It’s very different for me this spring. At times I feel ‘left out’ and in other moments I am grateful to have it this way.

Over a year ago I was presented with an organizational structure chart that took my role as the Program Director: Family Ministries at MBC and divided it into two (Kids and Youth Ministry and MBC Retreats Ministry). Full disclosure … I cried! I cried because everything I had been wrestling with previously and trying to articulate was right there on this piece of paper in living colour. It was my decision to choose which of the two roles I wanted to keep and which role I would release.

I decided that Kids and Youth ministry would be the part I would release. Sometimes I wondered if I had made the wrong decision. I have loved so dearly leading and mentoring the young people who arrived every spring and summer. This was the part I knew I would feel ‘left out’ of. All the hiring for Immerse this summer has gone on without me and I do feel left out.

What I didn’t expect was the space that would be created in my life and my mind because I had released this part. I remember sitting in a planning meeting thinking “WOW, I actually have room for creativity” and I watched the excitement of planning and organizing MBC retreats grow. This had always been a part of my job but now I was grateful to have more space and time for it.

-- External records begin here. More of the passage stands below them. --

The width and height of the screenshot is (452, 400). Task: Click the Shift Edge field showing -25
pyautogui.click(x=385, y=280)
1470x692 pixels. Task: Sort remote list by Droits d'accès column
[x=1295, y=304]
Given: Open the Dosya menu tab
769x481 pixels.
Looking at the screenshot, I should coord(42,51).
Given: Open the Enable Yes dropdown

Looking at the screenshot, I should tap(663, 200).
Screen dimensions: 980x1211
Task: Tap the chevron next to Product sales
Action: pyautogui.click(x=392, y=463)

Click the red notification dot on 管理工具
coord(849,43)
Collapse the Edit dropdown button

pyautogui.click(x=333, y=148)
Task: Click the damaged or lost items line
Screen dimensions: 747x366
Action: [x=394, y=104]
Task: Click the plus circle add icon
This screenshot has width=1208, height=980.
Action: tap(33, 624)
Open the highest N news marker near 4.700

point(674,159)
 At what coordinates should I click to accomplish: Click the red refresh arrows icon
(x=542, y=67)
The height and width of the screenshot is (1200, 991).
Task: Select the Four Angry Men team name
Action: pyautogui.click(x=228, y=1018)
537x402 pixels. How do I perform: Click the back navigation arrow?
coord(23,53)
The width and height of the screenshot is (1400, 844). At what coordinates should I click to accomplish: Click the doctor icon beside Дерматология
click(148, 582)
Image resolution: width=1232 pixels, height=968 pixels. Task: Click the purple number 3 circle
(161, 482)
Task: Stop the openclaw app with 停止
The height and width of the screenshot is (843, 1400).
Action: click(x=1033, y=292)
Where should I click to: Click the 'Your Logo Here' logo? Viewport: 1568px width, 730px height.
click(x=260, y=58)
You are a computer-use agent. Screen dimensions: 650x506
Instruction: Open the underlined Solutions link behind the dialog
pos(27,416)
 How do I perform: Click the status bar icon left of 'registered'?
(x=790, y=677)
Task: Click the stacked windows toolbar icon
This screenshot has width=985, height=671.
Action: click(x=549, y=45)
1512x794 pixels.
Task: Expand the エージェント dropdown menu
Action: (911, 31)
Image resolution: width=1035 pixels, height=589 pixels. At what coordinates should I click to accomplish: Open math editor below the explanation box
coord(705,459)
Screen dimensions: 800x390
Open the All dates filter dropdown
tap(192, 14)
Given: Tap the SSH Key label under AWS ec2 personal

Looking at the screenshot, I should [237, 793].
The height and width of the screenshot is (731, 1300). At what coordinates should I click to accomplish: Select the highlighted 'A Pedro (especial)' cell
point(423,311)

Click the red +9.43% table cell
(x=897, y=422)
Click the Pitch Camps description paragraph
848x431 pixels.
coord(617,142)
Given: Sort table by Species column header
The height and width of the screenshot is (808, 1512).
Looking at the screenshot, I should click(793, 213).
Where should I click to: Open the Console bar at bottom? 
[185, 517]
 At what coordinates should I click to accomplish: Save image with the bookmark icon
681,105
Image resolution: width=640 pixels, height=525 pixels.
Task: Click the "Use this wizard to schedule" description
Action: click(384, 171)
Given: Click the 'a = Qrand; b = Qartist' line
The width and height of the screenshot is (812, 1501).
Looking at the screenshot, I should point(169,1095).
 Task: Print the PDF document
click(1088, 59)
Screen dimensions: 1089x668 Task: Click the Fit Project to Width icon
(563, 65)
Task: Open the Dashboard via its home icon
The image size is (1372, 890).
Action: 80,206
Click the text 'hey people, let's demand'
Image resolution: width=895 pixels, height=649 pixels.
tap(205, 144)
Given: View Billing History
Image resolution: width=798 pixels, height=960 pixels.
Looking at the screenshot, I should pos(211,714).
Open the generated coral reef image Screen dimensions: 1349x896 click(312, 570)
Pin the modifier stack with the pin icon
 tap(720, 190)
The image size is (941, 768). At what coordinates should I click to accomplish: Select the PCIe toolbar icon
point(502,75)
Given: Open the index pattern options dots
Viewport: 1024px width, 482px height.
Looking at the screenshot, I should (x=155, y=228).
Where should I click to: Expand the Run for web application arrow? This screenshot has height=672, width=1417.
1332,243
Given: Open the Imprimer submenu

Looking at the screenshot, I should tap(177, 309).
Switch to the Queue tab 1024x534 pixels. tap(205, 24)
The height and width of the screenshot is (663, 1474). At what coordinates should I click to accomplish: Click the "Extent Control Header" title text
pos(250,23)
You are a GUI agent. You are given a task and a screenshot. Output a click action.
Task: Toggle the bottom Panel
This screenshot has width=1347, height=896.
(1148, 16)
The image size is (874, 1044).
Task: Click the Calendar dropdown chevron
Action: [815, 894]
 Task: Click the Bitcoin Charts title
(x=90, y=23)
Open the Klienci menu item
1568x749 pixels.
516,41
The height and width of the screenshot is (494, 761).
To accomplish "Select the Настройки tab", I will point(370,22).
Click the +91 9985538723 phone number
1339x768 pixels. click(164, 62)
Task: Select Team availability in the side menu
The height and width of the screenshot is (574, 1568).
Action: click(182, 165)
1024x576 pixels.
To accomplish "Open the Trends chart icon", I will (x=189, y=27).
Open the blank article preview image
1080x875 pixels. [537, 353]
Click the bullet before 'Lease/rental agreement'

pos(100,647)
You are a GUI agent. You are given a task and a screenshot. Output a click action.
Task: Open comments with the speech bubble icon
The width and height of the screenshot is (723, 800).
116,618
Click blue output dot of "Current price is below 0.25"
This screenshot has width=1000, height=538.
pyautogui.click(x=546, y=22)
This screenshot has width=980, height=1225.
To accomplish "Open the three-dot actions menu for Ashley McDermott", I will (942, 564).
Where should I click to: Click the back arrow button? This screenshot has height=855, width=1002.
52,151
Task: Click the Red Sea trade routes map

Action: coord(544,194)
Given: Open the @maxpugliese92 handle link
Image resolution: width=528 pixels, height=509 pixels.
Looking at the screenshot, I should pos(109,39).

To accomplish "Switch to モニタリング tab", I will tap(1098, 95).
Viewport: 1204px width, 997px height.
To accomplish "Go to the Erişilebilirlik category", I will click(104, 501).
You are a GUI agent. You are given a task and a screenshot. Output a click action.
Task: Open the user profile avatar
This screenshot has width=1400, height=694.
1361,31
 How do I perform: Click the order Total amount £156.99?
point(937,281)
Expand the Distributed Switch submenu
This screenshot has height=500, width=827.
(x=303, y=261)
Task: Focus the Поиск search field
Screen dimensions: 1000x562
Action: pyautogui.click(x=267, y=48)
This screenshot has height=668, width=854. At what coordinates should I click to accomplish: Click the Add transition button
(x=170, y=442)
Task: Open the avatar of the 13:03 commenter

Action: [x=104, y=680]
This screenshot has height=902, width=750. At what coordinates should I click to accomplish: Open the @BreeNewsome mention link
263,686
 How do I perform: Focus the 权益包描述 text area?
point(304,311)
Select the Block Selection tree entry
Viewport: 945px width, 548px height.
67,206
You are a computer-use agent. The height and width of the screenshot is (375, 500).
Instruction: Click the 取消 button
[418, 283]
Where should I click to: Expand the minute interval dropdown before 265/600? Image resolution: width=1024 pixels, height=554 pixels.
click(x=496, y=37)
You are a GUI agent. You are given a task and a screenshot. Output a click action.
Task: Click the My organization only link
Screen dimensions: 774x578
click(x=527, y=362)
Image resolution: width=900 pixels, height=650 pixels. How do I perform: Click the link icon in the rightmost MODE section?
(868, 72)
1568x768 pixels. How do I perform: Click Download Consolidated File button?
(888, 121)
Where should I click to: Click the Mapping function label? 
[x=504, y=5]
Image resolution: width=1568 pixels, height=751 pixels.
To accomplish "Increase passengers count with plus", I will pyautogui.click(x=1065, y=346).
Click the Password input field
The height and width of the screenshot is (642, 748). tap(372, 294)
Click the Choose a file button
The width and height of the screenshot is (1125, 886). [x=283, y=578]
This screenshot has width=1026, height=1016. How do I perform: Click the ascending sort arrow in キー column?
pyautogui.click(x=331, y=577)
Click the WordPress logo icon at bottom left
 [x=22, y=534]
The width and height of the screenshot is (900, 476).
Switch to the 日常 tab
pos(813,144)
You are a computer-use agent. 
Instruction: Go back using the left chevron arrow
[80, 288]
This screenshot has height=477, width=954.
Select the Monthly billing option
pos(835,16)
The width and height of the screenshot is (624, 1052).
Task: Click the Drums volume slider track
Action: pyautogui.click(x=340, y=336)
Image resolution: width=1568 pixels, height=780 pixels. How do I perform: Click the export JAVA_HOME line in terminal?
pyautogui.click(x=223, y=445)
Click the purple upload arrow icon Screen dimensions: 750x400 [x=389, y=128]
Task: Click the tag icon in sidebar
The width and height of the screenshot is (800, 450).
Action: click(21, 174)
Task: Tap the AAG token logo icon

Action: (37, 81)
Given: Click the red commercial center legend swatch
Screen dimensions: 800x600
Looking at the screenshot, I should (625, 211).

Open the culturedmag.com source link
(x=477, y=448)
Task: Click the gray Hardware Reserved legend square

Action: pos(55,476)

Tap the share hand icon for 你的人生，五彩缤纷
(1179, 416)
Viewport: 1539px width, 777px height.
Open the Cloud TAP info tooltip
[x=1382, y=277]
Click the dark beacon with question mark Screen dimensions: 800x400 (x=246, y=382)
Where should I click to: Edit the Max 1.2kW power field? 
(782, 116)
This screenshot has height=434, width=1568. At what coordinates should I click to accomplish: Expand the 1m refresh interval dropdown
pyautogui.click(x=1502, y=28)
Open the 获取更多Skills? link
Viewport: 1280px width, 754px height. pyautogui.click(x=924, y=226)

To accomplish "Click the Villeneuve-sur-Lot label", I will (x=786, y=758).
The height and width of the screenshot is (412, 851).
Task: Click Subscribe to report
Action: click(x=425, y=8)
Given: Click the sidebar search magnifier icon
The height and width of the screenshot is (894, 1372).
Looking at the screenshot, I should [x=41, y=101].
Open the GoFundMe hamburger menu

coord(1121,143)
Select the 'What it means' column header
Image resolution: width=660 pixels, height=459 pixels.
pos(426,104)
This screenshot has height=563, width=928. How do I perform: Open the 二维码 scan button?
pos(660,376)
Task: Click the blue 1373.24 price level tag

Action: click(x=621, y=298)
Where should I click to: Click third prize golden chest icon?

God always prepares you for that next step, even if you don’t think you are ready. I had talked and prayed to Him about what it would look like if I was to no longer be a part of Kids and Youth Ministry. Isn’t it just like Him to already have the wheels in motion? That org chart changed my life, God knew I would be ready at that moment, to receive this as confirmation that He had mapped it all out.

I am still here at MBC and will still be on site this summer. I am excited that I will still see all the people and be able to serve you in a different capacity. I also look forward to seeing who was hired for Immerse and reconnecting with the youth who will be returning.

God knew well before me that my life would be different this summer in another way… I will be a grandmother! ‘Gma’ and the new space created will be filled with a new purpose and sense of mentoring. Isn’t He amazing?!